Do you expect a typical restore command? If yes, here is a small bash script I use for check restore ...
barmanBackupID=""
barmanBackupServer=$1
if [ 1 -eq $# ]; then
echo ${barmanBackupServer}
barmanBackupID=$(barman list-backup ${barmanBackupServer} |tac|tail -n2|head -n1| awk '{print $2}')
barman recover --jobs 4 --remote-ssh-command "ssh postgres@srv397" --target-time "$(date +%Y-%m-%d) 23:30:00.000" --target-action pause ${barmanBackupServer} ${barmanBackupID} /mnt/data1/postgresql_postgresqlbackupintegritychecker_general/data
else
echo "server name expected as the only argument of script"
fi
> Every N minutes you copy the WAL files to the backup server?

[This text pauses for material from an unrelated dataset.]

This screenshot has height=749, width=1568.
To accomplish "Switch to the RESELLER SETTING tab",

Currently I use barman configured with replication slot (for minimum data loss without beeing synchronous) and wal archiving to the backup server.
Wal archiving to the backup server is done through archive_command of postgresql.conf
Is it answer you questions?
On 03/09/2018 08:56 AM, David Steele wrote:
[snip]
>> About pgBarman, I like :
>> - be able restore on a remote server from the backup server
> This a good feature, and one that has been requested for pgBackRest. You
> can do this fairly trivially with ssh, however, so it generally hasn't
> been a big deal for people. Is there a particular reason you need this
> feature?
(Sorry to dredge up this old thread.)
Do you just change the IP address of the "restore target"?
>> - use replication slots for backingup wal on the backup server.
> Another good feature. We have not added it yet because pgBackRest was
> originally written for very high-volume clusters (100K+ WAL per day) and
> our parallel async feature answers that need much better. We recommend
> a replicated standby for more update-to-date data.
Every N minutes you copy the WAL files to the backup server?
--
Angular momentum makes the world go 'round.